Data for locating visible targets

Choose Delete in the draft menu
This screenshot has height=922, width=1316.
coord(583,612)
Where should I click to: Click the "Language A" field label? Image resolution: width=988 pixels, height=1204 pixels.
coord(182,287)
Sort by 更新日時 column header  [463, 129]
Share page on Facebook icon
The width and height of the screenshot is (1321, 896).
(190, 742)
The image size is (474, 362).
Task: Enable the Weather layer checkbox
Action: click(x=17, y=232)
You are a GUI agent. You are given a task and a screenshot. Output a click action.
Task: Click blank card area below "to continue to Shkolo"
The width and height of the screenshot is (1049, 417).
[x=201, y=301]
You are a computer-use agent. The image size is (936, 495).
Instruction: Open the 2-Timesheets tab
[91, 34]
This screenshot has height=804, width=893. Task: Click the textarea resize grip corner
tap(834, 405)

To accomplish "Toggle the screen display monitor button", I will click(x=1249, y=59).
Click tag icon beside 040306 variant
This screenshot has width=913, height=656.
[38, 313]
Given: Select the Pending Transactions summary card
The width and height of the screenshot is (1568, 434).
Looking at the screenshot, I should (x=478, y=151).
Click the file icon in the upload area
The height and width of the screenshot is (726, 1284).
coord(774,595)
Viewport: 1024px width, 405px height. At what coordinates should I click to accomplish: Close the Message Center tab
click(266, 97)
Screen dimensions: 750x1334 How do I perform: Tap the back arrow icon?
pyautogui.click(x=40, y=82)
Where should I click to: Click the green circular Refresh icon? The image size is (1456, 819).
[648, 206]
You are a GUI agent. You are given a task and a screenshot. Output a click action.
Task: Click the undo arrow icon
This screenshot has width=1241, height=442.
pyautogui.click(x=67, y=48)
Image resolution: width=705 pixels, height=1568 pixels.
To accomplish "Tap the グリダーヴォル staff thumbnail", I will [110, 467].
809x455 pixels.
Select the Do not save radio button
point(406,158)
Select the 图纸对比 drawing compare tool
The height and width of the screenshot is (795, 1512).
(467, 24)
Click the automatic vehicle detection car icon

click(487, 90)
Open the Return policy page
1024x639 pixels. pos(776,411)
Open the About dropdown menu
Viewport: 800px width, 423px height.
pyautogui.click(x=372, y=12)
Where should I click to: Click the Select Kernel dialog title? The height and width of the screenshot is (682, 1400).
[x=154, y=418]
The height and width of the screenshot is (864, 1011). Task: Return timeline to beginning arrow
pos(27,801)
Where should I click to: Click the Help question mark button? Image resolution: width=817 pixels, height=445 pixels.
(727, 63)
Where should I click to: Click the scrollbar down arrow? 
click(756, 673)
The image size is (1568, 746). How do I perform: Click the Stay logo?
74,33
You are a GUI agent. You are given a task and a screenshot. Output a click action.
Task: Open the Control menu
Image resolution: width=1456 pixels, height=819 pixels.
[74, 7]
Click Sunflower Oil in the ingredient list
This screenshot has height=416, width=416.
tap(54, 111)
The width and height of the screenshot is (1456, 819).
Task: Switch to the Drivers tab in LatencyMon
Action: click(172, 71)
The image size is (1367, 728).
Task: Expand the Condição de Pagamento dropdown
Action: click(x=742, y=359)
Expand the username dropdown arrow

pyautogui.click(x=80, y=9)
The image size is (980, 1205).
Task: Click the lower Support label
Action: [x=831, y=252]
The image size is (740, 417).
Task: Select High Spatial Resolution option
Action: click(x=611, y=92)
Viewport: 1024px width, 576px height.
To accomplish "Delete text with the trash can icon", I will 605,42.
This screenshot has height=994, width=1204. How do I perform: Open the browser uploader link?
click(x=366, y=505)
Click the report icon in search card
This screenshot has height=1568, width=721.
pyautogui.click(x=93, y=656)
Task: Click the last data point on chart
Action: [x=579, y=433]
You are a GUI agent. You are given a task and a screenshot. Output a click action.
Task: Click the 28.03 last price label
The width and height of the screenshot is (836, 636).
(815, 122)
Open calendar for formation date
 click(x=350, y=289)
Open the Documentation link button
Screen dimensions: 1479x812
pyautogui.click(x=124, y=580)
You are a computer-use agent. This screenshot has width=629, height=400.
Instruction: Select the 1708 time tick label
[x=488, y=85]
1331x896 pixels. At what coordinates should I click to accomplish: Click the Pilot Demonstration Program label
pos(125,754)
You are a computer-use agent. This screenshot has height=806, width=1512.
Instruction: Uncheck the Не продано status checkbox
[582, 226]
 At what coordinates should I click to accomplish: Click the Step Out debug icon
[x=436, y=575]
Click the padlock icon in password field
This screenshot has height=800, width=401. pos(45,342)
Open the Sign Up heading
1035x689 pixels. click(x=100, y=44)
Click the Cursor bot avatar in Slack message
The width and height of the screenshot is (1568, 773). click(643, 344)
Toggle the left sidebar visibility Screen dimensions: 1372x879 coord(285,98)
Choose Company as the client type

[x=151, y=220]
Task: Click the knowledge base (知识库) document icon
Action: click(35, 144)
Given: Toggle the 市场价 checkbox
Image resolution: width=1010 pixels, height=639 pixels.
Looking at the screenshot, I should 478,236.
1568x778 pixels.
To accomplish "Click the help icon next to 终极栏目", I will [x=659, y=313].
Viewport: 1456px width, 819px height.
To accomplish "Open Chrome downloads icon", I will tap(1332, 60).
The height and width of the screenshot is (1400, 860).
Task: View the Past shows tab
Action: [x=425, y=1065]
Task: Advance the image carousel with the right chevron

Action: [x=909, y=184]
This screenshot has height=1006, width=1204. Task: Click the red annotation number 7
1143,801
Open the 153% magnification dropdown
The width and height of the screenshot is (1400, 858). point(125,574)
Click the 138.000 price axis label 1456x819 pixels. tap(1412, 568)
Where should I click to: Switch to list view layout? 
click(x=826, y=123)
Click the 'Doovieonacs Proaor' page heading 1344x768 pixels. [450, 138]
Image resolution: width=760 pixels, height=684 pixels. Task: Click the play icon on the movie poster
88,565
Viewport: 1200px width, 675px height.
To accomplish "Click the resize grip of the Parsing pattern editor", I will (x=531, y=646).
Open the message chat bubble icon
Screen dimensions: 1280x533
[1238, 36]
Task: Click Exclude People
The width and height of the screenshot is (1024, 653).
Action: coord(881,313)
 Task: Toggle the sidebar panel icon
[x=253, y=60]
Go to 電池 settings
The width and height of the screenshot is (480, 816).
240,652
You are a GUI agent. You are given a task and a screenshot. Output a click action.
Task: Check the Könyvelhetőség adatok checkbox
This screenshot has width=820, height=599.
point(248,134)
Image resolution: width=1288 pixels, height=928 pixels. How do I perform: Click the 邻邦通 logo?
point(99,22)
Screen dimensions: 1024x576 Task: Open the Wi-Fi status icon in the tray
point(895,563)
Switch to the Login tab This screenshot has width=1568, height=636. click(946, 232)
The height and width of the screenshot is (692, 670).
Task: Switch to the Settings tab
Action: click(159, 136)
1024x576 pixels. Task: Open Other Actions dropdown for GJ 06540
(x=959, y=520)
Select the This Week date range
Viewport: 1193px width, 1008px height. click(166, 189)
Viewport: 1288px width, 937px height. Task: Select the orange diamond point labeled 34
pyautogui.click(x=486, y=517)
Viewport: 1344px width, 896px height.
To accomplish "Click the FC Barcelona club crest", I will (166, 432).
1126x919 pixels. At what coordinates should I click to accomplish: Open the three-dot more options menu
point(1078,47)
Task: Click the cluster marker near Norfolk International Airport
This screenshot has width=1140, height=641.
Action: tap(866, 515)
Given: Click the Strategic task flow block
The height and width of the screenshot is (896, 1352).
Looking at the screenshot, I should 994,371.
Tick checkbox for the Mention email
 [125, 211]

» **PROMPT**: Reproduce word for word the stretch of the records above, from their first line through the line that contains "coord(774,595)".

» **OUTPUT FOR THIS TASK**:
Choose Delete in the draft menu
This screenshot has height=922, width=1316.
coord(583,612)
Where should I click to: Click the "Language A" field label? Image resolution: width=988 pixels, height=1204 pixels.
coord(182,287)
Sort by 更新日時 column header  [463, 129]
Share page on Facebook icon
The width and height of the screenshot is (1321, 896).
(190, 742)
The image size is (474, 362).
Task: Enable the Weather layer checkbox
Action: click(x=17, y=232)
You are a GUI agent. You are given a task and a screenshot. Output a click action.
Task: Click blank card area below "to continue to Shkolo"
The width and height of the screenshot is (1049, 417).
[x=201, y=301]
You are a computer-use agent. The image size is (936, 495).
Instruction: Open the 2-Timesheets tab
[91, 34]
This screenshot has height=804, width=893. Task: Click the textarea resize grip corner
tap(834, 405)

To accomplish "Toggle the screen display monitor button", I will click(x=1249, y=59).
Click tag icon beside 040306 variant
This screenshot has width=913, height=656.
[38, 313]
Given: Select the Pending Transactions summary card
The width and height of the screenshot is (1568, 434).
Looking at the screenshot, I should (x=478, y=151).
Click the file icon in the upload area
The height and width of the screenshot is (726, 1284).
coord(774,595)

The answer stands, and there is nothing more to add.